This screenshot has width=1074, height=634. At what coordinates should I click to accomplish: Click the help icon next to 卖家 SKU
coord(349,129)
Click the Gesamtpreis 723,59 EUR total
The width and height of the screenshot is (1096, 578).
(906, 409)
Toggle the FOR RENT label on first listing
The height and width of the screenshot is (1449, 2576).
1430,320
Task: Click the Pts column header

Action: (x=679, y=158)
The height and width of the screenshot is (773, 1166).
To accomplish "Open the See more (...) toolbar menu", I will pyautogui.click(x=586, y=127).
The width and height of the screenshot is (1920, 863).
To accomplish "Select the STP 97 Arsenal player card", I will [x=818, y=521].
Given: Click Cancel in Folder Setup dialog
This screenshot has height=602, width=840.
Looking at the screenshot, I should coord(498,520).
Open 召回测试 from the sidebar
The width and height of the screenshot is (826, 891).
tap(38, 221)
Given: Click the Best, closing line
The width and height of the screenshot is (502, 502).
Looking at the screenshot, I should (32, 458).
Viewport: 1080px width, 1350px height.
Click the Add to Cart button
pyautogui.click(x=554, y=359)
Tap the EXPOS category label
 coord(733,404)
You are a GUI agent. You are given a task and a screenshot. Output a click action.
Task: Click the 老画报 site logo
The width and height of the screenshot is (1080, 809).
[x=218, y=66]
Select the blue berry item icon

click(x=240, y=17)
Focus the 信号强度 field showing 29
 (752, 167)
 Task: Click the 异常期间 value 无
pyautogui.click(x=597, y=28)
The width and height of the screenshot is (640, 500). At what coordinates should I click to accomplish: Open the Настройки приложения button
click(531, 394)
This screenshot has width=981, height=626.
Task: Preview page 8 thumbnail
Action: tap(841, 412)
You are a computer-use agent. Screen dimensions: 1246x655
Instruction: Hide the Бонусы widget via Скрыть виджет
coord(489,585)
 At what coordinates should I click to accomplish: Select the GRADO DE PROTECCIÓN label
+ + + + + + +
Using the entries above, output exactly the lines between the line holding "The width and height of the screenshot is (1920, 863)." and the line holding "Given: Click the Best, closing line", end lines included, and nothing more.

The width and height of the screenshot is (1920, 863).
To accomplish "Select the STP 97 Arsenal player card", I will [x=818, y=521].
Given: Click Cancel in Folder Setup dialog
This screenshot has height=602, width=840.
Looking at the screenshot, I should coord(498,520).
Open 召回测试 from the sidebar
The width and height of the screenshot is (826, 891).
tap(38, 221)
Given: Click the Best, closing line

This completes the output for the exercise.